NHS Alliance chief officer Michael Sobanja supports the notion of polyclinics but he acknowledges they will require investment. 'Polyclinics mean different things to different people – a lot of people will see them as buildings but I think it's about GP networking, with practices teaming up. It doesn't necessarily mean there will be capital build implications,' he says.

However, technology will be needed to support these virtual polyclinics. 'You can't possibly bring every service patients need under one roof. But polyclinics will need telemedicine links, the National Programme for IT, the GP records sharing service – a whole set of infrastructure needs to be in place.'

No doubt PCTs will be aware that Darzi is on the horizon but Stout says they are not yet planning for it, never mind earmarking cash for it.

'It is difficult to plan for specifics in the Darzi review. PCTs are required to present their operational plans for next year around now but the Darzi timescale is going to be longer than that,' he adds.

Another problem for PCTs is that they have not received notice of their allocations for 2009/10 and 2010/11, making it difficult to plan beyond 2008/09. These are due to be announced in the summer and it does not take a huge leap to connect them with the outcome of the Darzi review.

Indeed, Nicholson told the Commons Public Accounts Committee recently: '[The surplus] gives us the opportunity in years two and three to be really clear about some of the things that we have wanted to do for a long time in the NHS.' He cited 'a big strategic change' that would need double-running costs and 'delivering a much more equitable service to our patients'.

Foundation trusts have also got an eye on the opportunities that could be offered by Darzi. They, too, have surpluses and many are keen to provide community services. They will have noted the encouragement the prime minister gave to such entrepreneurship in his New Year message to the NHS, and believe there are advantages for the patient in this form of vertical integration.
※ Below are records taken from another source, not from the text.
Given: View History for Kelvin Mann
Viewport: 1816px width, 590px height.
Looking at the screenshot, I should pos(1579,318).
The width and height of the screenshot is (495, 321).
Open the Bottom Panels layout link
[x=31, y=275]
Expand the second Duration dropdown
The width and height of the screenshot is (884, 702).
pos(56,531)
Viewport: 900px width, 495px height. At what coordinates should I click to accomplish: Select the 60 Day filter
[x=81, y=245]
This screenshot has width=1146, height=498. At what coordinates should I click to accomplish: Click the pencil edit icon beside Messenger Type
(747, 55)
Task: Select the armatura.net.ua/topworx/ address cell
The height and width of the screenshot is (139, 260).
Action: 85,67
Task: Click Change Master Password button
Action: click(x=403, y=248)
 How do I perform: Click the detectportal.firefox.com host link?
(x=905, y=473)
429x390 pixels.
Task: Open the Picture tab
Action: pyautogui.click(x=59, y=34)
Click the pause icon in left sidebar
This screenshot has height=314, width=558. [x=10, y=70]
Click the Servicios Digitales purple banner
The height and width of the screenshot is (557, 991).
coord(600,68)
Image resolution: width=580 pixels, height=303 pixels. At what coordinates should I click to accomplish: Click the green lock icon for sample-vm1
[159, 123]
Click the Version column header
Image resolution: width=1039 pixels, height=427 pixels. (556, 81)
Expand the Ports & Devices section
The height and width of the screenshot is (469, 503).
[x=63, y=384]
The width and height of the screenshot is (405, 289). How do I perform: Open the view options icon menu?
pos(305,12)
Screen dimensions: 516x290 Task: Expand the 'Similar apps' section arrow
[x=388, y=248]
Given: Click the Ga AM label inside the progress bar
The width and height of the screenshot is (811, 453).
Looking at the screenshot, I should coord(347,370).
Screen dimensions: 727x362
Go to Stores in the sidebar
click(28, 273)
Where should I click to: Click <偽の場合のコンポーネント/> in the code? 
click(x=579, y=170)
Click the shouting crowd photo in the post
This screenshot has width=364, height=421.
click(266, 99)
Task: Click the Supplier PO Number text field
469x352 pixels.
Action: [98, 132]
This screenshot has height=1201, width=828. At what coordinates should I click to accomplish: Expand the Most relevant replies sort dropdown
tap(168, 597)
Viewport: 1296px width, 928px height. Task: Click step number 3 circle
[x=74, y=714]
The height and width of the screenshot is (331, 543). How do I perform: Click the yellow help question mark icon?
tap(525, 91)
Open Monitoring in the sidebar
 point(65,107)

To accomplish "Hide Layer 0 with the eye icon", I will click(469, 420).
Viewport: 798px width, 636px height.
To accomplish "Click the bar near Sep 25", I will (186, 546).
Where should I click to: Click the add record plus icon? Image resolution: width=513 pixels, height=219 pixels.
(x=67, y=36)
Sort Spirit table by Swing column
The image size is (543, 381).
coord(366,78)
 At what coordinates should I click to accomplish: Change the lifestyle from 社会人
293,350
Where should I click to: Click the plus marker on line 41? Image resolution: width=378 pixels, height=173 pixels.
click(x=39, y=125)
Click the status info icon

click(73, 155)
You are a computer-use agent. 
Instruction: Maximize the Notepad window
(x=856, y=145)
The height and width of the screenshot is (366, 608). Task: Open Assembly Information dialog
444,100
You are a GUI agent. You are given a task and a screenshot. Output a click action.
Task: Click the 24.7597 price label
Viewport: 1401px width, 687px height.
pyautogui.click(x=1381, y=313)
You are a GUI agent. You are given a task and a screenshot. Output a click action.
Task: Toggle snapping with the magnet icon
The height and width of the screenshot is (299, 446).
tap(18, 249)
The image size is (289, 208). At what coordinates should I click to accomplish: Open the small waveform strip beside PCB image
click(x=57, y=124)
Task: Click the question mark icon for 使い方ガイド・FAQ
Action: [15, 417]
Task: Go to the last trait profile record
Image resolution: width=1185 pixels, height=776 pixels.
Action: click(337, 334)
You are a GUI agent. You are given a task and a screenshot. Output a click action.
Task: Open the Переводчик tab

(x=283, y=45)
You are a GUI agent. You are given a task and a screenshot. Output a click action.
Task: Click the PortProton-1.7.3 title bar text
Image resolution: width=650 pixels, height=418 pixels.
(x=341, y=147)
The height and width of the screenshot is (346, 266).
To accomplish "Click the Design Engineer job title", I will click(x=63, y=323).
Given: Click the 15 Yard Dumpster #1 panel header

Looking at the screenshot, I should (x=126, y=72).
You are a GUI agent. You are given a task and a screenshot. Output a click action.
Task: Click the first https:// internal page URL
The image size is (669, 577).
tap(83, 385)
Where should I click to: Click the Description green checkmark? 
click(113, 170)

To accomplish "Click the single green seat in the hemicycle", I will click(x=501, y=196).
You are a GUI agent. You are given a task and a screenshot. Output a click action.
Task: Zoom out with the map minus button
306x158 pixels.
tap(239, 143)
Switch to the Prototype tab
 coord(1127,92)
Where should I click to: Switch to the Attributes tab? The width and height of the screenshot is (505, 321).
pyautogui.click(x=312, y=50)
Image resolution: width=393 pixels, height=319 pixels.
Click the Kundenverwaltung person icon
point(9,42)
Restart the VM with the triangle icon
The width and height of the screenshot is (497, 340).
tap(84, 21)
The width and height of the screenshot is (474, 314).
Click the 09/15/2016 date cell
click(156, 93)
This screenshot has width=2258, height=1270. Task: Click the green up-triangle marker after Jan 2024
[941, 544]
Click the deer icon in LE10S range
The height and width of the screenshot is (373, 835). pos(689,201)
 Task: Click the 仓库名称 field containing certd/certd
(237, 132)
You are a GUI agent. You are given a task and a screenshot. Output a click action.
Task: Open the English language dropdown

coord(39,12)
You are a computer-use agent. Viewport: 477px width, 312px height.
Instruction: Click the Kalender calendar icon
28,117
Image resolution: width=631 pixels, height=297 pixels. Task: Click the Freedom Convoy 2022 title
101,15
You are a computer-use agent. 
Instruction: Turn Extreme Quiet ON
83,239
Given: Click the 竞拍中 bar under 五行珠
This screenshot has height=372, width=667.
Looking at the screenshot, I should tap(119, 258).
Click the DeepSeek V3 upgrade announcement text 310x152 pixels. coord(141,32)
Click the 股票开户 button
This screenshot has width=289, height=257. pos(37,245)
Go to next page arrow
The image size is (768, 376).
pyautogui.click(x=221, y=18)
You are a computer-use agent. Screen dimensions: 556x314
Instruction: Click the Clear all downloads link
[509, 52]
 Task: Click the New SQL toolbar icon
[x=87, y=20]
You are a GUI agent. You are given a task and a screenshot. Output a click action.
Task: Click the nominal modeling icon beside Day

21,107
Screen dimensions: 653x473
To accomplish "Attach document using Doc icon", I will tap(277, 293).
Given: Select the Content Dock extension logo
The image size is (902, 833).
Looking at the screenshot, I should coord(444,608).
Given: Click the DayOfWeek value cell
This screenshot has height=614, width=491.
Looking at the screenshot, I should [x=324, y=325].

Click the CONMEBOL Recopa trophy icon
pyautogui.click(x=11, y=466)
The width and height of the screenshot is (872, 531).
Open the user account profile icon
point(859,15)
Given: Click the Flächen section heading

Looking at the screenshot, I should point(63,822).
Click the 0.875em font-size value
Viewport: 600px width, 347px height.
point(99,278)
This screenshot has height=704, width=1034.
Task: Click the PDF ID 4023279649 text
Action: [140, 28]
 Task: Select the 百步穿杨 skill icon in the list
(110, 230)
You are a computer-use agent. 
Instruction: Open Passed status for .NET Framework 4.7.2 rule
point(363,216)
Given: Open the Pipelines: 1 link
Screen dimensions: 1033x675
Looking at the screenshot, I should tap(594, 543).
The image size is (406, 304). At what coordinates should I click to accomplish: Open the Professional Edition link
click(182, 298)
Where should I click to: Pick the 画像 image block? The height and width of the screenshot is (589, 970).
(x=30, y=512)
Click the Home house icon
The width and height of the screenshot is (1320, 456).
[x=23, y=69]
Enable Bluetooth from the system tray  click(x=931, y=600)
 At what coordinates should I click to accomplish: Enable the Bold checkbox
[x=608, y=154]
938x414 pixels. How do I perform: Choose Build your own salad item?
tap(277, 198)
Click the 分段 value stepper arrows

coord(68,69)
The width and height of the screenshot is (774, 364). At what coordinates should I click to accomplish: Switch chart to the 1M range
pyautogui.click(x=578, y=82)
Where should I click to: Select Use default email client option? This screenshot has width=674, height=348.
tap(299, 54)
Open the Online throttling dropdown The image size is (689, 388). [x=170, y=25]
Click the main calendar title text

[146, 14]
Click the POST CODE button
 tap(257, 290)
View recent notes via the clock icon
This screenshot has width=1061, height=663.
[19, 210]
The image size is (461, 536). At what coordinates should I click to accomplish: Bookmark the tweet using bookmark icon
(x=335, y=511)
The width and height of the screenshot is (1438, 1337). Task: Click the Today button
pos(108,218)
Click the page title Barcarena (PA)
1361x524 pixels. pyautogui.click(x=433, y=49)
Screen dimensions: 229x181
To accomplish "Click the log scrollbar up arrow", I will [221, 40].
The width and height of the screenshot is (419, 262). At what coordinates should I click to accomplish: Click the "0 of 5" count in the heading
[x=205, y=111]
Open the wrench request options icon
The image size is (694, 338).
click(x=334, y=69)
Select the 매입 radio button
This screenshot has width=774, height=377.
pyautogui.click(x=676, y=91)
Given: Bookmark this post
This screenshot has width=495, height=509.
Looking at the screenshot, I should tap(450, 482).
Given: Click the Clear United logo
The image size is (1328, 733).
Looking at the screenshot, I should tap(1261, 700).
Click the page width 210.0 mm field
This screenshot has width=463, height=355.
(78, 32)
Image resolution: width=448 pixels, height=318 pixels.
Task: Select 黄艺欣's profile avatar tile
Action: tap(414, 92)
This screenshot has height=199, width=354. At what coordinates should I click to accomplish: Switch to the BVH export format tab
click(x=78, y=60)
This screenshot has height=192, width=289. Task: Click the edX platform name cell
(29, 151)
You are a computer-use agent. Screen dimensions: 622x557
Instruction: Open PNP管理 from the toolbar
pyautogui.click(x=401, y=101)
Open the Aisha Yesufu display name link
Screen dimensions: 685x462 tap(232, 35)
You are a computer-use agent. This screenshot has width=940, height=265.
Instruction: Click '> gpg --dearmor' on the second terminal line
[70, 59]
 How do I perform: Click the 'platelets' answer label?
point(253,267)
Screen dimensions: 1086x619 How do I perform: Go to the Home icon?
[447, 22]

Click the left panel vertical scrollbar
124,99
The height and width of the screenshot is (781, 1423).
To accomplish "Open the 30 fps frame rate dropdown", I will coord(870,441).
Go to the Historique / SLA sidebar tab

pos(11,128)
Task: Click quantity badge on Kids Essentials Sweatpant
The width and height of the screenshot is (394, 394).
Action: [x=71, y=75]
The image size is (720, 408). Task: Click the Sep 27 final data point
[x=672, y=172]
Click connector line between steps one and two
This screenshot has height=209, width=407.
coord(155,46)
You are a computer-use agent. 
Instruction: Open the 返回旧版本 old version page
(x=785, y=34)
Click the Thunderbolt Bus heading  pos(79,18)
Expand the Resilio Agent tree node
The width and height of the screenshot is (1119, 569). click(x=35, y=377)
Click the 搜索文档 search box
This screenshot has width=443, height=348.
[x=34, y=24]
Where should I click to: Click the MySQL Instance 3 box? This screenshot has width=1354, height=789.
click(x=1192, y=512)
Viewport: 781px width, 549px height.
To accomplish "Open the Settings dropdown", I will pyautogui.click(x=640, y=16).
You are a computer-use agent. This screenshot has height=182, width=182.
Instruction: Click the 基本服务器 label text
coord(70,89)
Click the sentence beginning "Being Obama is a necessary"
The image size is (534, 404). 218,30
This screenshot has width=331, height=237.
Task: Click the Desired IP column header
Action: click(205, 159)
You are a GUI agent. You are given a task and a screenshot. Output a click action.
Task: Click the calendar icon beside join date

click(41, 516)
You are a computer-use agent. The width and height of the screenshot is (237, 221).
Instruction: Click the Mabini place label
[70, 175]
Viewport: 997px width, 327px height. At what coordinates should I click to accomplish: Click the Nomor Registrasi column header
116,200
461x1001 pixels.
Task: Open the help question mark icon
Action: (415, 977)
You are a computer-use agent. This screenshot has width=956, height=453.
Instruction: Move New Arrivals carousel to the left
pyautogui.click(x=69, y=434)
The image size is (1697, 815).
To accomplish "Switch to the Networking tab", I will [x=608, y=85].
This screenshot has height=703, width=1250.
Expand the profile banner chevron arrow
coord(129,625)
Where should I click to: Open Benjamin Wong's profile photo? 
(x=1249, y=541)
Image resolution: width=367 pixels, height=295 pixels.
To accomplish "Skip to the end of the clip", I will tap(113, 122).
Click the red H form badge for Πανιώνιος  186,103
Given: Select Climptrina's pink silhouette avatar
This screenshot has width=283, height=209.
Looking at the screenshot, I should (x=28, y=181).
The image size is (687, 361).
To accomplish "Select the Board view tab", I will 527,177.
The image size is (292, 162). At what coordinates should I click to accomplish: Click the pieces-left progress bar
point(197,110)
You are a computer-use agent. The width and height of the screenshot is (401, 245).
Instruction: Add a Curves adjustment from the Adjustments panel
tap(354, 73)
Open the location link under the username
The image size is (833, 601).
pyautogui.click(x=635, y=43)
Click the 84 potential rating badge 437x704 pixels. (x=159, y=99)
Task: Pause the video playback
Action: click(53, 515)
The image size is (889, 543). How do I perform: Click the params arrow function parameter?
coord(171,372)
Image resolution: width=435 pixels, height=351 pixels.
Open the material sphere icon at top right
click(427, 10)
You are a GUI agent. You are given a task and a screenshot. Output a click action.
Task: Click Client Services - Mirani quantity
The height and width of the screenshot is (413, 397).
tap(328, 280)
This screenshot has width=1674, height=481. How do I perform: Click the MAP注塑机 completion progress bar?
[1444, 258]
Having all your care provided by one organisation should mean a seamless journey from referral to treatment, for example.

As Darzi acknowledges, his reforms will mean changes in the payment by results provider funding system. A DoH consultation on the future shape of PBR has now ended but the department says any changes will wait until after the eminent surgeon presents his report.

Both the department's consultation paper and the Audit Commission's recent report on payment by results suggest reforms that will fit well with the Darzi model. The commission criticised the levels of efficiency generated under PBR and suggested replacing the current tariff, which is based on average price, with one set by the lowest cost trusts. It proposed a 'normative' tariff – that is, one with specific quality targets.

The department seems open to all these options but, as with the fate of the surpluses, nothing will come clear until Darzi presents his report. In the run-up to the sixtieth anniversary, the NHS will receive many plaudits, although no doubt it will have bad news days. The challenge for Darzi and an NHS that suddenly has a lot of money at its disposal is to create a service so good that the public view the latter as aberrations.

For this to happen, nothing short of a world-class, quality, value-for-money and personalised service will be acceptable.